# Texte de la page
Publié le 8 Mai 2021
PAR MICHELLE CARRERE, VANESSA ROMO LE 4 MAI 2021
- Les défenseurs sont dénoncés et même emprisonnés dans le cadre de leurs protestations contre des projets miniers, agro-industriels et énergétiques.
- Dans la plupart des cas, c'est l'État qui les a dénoncés pour obstruction de la voie publique ou troubles, mais aussi pour extorsion et terrorisme.
- Les experts soulignent que la criminalisation n'a qu'un seul objectif : démobiliser les défenseurs par la peur, l'épuisement, la stigmatisation, voire la ruine sociale et financière.
Wbeimar Cetina se souvient avec une clarté bouleversante des quatorze mois qu'il a passés dans la prison d'Arauca en Colombie, isolé et incapable de recevoir des visiteurs à cause de la pandémie. Entre ces quatre murs, il a recréé les derniers moments qu'il a passés avec sa famille. Il est également revenu à plusieurs reprises sur les événements du 10 février 2020, jour où un groupe de policiers armés de fusils a frappé à la porte de sa maison pour le faire prisonnier. Ils l'ont accusé de financer et de faire partie de la guérilla colombienne. Cetina affirme que toute personne qui proteste contre la compagnie pétrolière à Arauca devient immédiatement un allié de la subversion.
Sept mois plus tôt, dans son Arauca natal, Wbeimar Cetina a pris la tête d'une grande marche, en tant que président de la Fédération départementale des conseils d'action communautaire, contre ce qu'ils considèrent comme des abus en matière d'environnement et de travail par la compagnie pétrolière Occidental de Colombie (Oxy), qui opère dans la région depuis les années 1970. "Pendant cette période, ils ont détruit un sanctuaire indigène, déplacé des membres de la communauté, et nous n'avons cessé de dénoncer les déversements de pétrole", déclare le chef de la communauté. La dernière de ces protestations, en juillet 2019, a conduit à son emprisonnement.
Outre Wbeimar Cetina, six autres leaders d'Arauca sont poursuivis pour rébellion et même terrorisme pour cette même manifestation et quatre d'entre eux sont en prison. Cela a coûté au leader communautaire non seulement quatorze mois d'emprisonnement mais aussi la rupture de ses liens familiaux. C'est pourquoi il répète que la prison lui a même pris sa maison. Il attend maintenant avec trépidation la décision du parquet sur le recours présenté par la partie adverse, car il sait que sa liberté dépend de cette décision.
Ce qui est arrivé à Wbeimar Cetina n'est pas un cas isolé. L'Amérique latine est un endroit dangereux pour les défenseurs de l'environnement, non seulement parce qu'ils sont tués, mais aussi parce qu'ils sont poursuivis en justice ou criminalisés. Selon Front Line Defenders, il s'agit de la troisième attaque la plus récurrente lorsqu'on parle de menaces contre les leaders de la région. Les informations sur ce problème sont toutefois très éparses. Laura Furones, responsable de campagne pour Global Witness, reconnaît qu'il faudrait beaucoup plus de ressources pour identifier et systématiser les cas dans chacun des pays d'Amérique latine. Un autre problème", a déclaré à Mongabay Latam Mary Lawlor, rapporteuse spéciale des Nations unies sur la situation des défenseurs des droits de l'homme, "est la sous-déclaration des actes de criminalisation des défenseurs de l'environnement, tant au niveau national qu'international.

# Consigne
Citez mot pour mot le passage de l'article sur la criminalisation des défenseurs de l'environnement compris entre « Publié le 8 » et « sociale et financière. », ces deux extraits inclus.

Relevés de localisation d'éléments:

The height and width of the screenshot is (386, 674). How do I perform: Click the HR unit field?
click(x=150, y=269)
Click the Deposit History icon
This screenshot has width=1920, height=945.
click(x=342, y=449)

# Résultat attendu
Publié le 8 Mai 2021
PAR MICHELLE CARRERE, VANESSA ROMO LE 4 MAI 2021
- Les défenseurs sont dénoncés et même emprisonnés dans le cadre de leurs protestations contre des projets miniers, agro-industriels et énergétiques.
- Dans la plupart des cas, c'est l'État qui les a dénoncés pour obstruction de la voie publique ou troubles, mais aussi pour extorsion et terrorisme.
- Les experts soulignent que la criminalisation n'a qu'un seul objectif : démobiliser les défenseurs par la peur, l'épuisement, la stigmatisation, voire la ruine sociale et financière.